Saul Levin, who is the executive director of research institution TIPS, told Vutivi News that the MTBPS usually focussed on new, rather than existing programmes. “There is a lot to do to support SMEs that do not require budget, like procurement, or off-budget, such as bank or private sector finance,” he said. But Ubuntunomics owner and sustainability practitioner Sibusiso Nyathi told Vutivi News that the MTBPS was “basically an admission that the economy is in the intensive care unit”. “The situation is so dire that the government is budgeting for increased consumption spending in the form of meagre social grants as the last defence against societal breakdown,” he said.
Nyathi said that the Treasury is “desperately trying to lure private capital to invest in the construction of public assets, this means that there is no space for SMMEs to contribute, except for being peripheral players at the mercy of established business”. He added that most SMMEs made revenue from selling consumer products and service offerings, yet Godongwana had failed to say how the government would assist distressed consumers who were having to tighten their belts as the cost of living continued to rise.

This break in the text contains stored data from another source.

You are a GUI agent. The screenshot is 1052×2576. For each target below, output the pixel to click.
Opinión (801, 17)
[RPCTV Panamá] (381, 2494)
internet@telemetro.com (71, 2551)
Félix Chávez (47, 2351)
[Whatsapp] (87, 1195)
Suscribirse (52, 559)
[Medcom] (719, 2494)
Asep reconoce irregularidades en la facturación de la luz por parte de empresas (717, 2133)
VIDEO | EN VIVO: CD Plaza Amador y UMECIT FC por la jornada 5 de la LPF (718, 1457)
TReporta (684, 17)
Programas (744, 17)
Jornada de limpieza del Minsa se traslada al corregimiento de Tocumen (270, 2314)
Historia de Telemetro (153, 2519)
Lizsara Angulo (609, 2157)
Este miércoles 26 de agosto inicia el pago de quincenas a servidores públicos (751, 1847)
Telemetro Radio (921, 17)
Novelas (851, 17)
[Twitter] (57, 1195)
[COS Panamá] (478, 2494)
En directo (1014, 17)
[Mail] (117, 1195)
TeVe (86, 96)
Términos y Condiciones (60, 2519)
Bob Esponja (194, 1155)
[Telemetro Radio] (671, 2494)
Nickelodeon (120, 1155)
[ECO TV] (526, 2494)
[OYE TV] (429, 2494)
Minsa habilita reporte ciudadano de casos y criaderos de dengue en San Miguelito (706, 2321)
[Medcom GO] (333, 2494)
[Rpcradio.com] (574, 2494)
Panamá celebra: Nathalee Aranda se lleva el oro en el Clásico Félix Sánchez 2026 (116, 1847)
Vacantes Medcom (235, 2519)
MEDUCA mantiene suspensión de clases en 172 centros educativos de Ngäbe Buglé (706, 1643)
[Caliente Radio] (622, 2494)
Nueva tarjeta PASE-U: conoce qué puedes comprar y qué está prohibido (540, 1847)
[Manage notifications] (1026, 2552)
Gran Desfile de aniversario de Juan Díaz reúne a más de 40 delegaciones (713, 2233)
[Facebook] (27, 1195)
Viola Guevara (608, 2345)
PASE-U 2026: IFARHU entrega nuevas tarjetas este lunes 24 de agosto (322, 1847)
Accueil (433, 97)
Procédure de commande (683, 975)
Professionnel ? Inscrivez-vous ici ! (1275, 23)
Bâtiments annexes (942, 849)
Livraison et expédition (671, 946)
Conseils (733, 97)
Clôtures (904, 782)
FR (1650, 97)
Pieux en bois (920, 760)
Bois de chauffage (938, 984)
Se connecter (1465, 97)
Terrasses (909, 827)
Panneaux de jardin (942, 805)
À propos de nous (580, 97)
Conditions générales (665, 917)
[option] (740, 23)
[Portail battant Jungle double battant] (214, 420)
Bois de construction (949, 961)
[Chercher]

Godongwana also repeated that the government was pushing forward with the Public Procurement Bill it introduced in June this year to create a single regulatory public procurement framework that strengthened the integrity of the procurement system, enhanced transparency and promoted transformation. But Nyathi said that because tenders were “shrouded in secrecy by nature because most contracts tend to be negotiated with the big companies, this can be described as a death knell to the vision of positioning SMMEs at the forefront of driving investment and growth… They simply do not have the financial resources to partner with government or to frontload infrastructure investments”.
SA Federation of Trade Unions (Saftu) spokesperson Trevor Shaku agreed that the government had “left SMMEs and co-operatives out of the MTBPS because the government is oriented towards big capital”. Big infrastructure projects to repair flood damage would mostly go to large companies that had the capital to invest in expensive equipment, he added. Shaku said the government had frequently stated that SMMEs were crucial in growing the economy, however, it continued to “only make verbal commitments without putting concrete steps in the direction of developing the SMME sector”. “Saftu sympathises with SMMEs in the context that they are strangled by big capital and are more or less suffering like the general working class. We call for a resuscitation of the underutilised manufacturing capacity under the democratic control of working-class co-operatives,” Shaku said.